In particular, we have a marked point $P\in \varprojlim_{i \in I} F(X_i)$ of the projective system.

For two such $X_i, X_j$ the map $X_j \to X_i$ induces a group homomorphism $\operatorname{Aut}_X(X_j) \to \operatorname{Aut}_X(X_i)$ which produces a projective system of automorphism groups from the projective system $\{X_i\}$. We then make the following definition: the étale fundamental group $\pi_1(X,x)$ of $X$ at $x$ is the inverse limit

$\pi_1(X,x) = \varprojlim_{i \in I} {\operatorname{Aut}}_X(X_i),$

with the inverse limit topology.

The functor $F$ is now a functor from $C$ to the category of finite and continuous $\pi_1(X,x)$-sets, and establishes an equivalence of categories between $C$ and the category of finite and continuous $\pi_1(X,x)$-sets.[2]

## Examples and theorems

The most basic example of a fundamental group is π1(Spec k), the fundamental group of a field k. Essentially by definition, the fundamental group of k can be shown to be isomorphic to the absolute Galois group Gal (ksep / k). More precisely, the choice of a geometric point of Spec (k) is equivalent to giving a separably closed extension field K, and the fundamental group with respect to that base point identifies with the Galois group Gal (K / k). This interpretation of the Galois group is known as Grothendieck's Galois theory.

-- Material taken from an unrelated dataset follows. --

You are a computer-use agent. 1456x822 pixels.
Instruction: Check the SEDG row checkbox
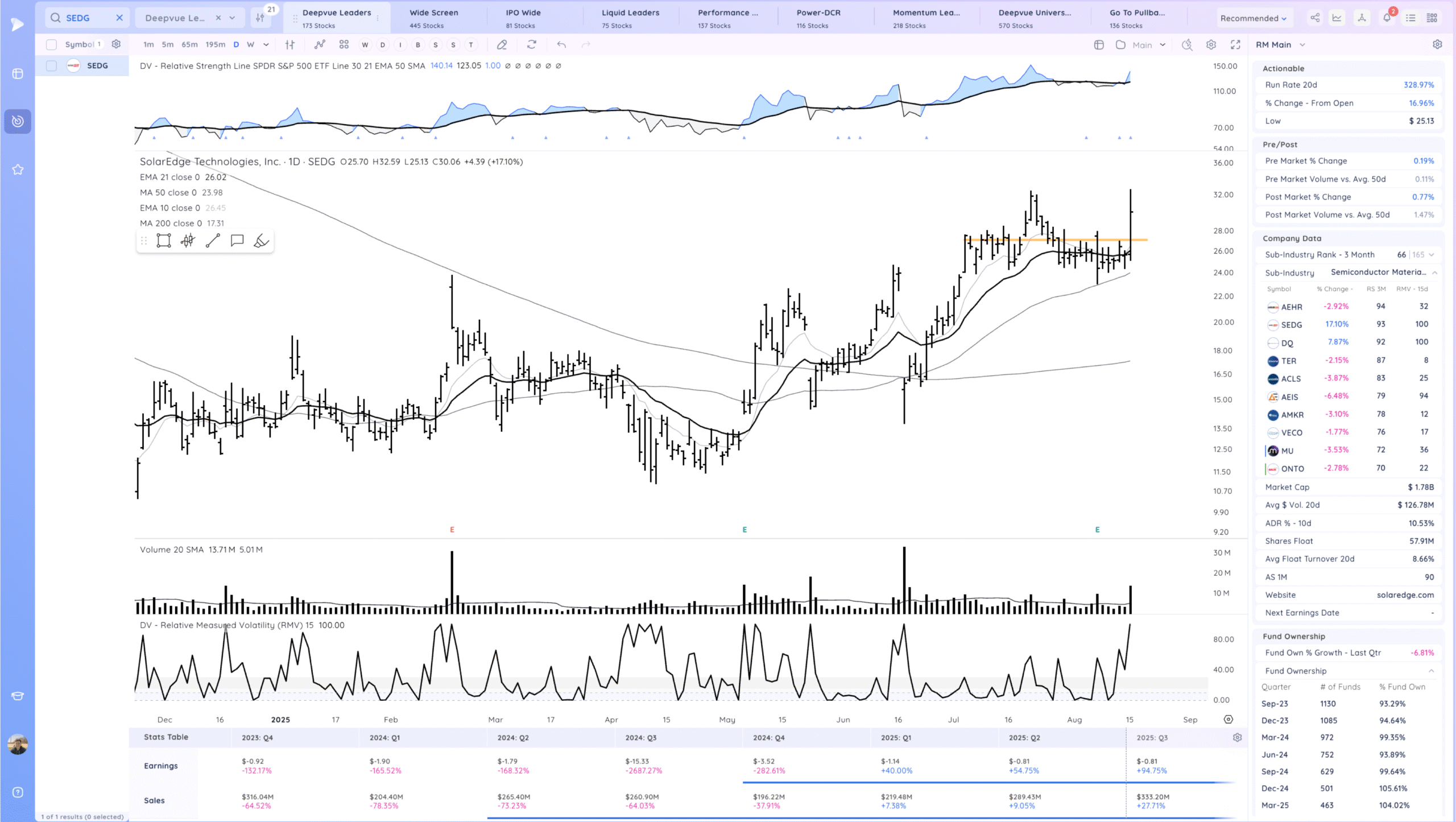(51, 65)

More generally, for any geometrically connected variety X over a field k (i.e., X is such that Xsep := X ×k ksep is connected) there is an exact sequence of profinite groups

1 → π1(Xsep, x) → π1(X, x) → Gal(ksep / k) → 1.

### Schemes over a field of characteristic zero

For a scheme X that is of finite type over C, the complex numbers, there is a close relation between the étale fundamental group of X and the usual, topological, fundamental group of X(C), the complex analytic space attached to X. The algebraic fundamental group, as it is typically called in this case, is the profinite completion of π1(X). This is a consequence of the Riemann existence theorem, which says that all finite étale coverings of X(C) stem from ones of X. In particular, as the fundamental group of smooth curves over C (i.e., open Riemann surfaces) is well-understood, this determines the algebraic fundamental group. More generally, the fundamental group of a proper scheme over any algebraically closed field of characteristic zero is known, because an extension of algebraically closed fields induces isomorphic fundamental groups.

### Schemes over a field of positive characteristic and the tame fundamental group

For an algebraically closed field k of positive characteristic, the results are different, since Artin-Schreier coverings exist in this situation. For example, the fundamental group of the affine line $\mathbf A^1_k$ is not topologically finitely generated. The tame fundamental group of some scheme U is a quotient of the usual fundamental group of U which takes into account only covers that are tamely ramified along D, where X is some compactification and D is the complement of U in X.[3][4] For example, the tame fundamental group of the affine line is zero.

### Further topics

From a category-theoretic point of view, the fundamental group is a functor

{Pointed algebraic varieties} → {Profinite groups}.

The inverse Galois problem asks what groups can arise as fundamental groups (or Galois groups of field extensions). Anabelian geometry, for example Grothendieck's section conjecture, seeks to identify classes of varieties which are determined by their fundamental groups.[5]

The étale fundamental group π1 admit a generalization to a kind of higher homotopy groups by means of the étale homotopy type.[6]